Uganda’s new anti-LGBTQ+ law could lead to death penalty for same-sex ‘offences’
People in same-sex relationships in Uganda now face the possibility of life in prison after the country’s parliament unanimously passed its 2023 anti-homosexuality bill. The legislation, which Amnesty International has called “appalling”, “ambiguous” and “vaguely worded”, establishes a range of harsh penalties for same-sex “offences” – including the death penalty for “aggravated homosexuality”.
The text of the bill says the law is intended to “protect the traditional family” by not only criminalising same-sex acts themselves but also “the promotion or recognition of sexual relations between persons of the same sex”. If assented to by Uganda’s president, Yoweri Museveni, the law would also make it a duty of a gay person’s family and community to report individuals in same-sex relationships to the authorities.
It’s a significant blow to the LGBTQ+ community in Uganda, which fought to overturn the Anti-Homosexuality Act of 2014 that already contained draconian provisions, including life imprisonment for same-sex acts. Just five months after Museveni assented to the 2014 act, Uganda’s constitutional court overturned it, not due to public outcry, but on procedural grounds.
Human Rights Watch said the passage of the law opened the floodgates for persecution of sexual minorities.

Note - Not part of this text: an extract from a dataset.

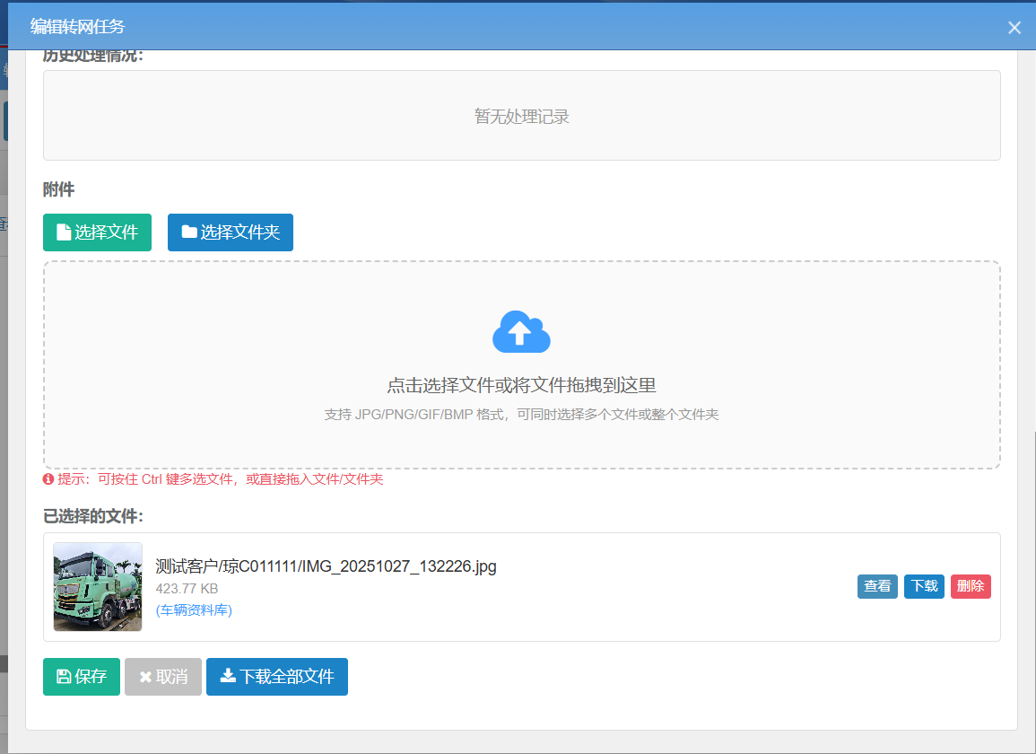Click the 支持 JPG/PNG/GIF/BMP 格式 text
Screen dimensions: 1036x754
point(521,415)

HRW has described the current law as a “more egregious version” of the 2014 act and expressed concern that it “criminalises people simply for being who they are”.
The 2023 bill was introduced into a climate that already criminalised consensual same-sex acts, which it referred to as “unnatural offences” under Uganda’s penal code.
Aspects of the the 2023 bill seem to be an unnecessary duplication of the penal code. However parliament considers its passage necessary to address legislative gaps and “place emphasis on emerging matters” that are not contained in the criminal law. For example, criminalising the procurement, promotion and dissemination of literature relating to homosexuality.
Uganda’s constitution already prohibits same-sex marriage and the Non-Governmental Organisations (NGO) Act of 2016 in effect prevents the registration of organisations involved in promoting LGBTQ+ rights. This prevents civil society organisations from advocating for the rights and welfare of sexual minorities.
This was the case for Sexual Minorities Uganda, the country’s leading sexual minority rights organisation, which was denied registration as the proposed name was deemed “undesirable”. The group was subsequently forced to close.
Discrimination and intolerance
The criminalisation of homosexuality has led to discrimination and marginalisation from employment, health and other services. Sexual minorities are ostracised from their communities and threatened with or experience homophobic attacks.
Non-partisan, pan-African research network Afrobarometer reported a 2020 survey which found that only 3% of Ugandans were tolerant of people with a different sexual orientation or identity.
Opponents of the anti-homosexuality bill argue it is in direct contravention of the Bill of Rights in the country’s constitution. This guarantees and protects a number of rights and freedoms applicable to all citizens. These include, but are not limited to, the right to privacy, freedom from inhuman and degrading treatment and protection against discrimination.
But article 43 of Uganda’s constitution also states that the enjoyment of rights and freedoms is subject to limitation if that limitation is seen to be in the public interest and “acceptable and demonstrably justifiable in a free and democratic society”. The public interest here is the protection of moral values and the traditional heterosexual family.
In her submission to the legal and parliamentary affairs committee, prominent human rights activist and academic Dr Sylvia Tamale wrote that same-sex relations have always existed in African societies without persecution and have tended to be treated as a private matter. To criminalise them is to transform them into a matter of public concern and introduce “sexual apartheid”, she added.
Like the 2014 act, the new bill has been met with international condemnation. Uganda is a signatory to international human rights instruments such as the international covenant on civil and political rights (ICCPR) which enshrines the right to non-discrimination, including in private sexual relations.
While the ICCPR does not specify sexual orientation as a protected ground, the United Nations Human Rights Committee has found that the treaty includes an obligation to prevent discrimination on the basis of sexual orientation. These obligations are not legally binding on Uganda as the constitution is the country’s supreme legal instrument.
Everything hinges on whether Museveni signs the bill into law. The UN High Commissioner for Human Rights, Volker Türk, said: “The passing of this discriminatory bill – probably among the worst of its kind in the world – is a deeply troubling development,” and he urged Museveni not to sign it. He said:
If signed into law by the President, it will render lesbian, gay and bisexual people in Uganda criminals simply for existing, for being who they are. It could provide carte blanche for the systematic violation of nearly all of their human rights and serve to incite people against each other.
But, after passing the 2014 law, Museveni described homosexuals as “disgusting” and it is thought likely that he will sign the bill into law. This will legitimise anti-LGBTQ+ hatred and open up the possibility that people could even face the death penalty for committing a private, consensual sexual act.
The threat of losing international aid was not sufficient to dissuade Museveni from assenting to the 2014 act and it is doubtful whether it will dissuade him now.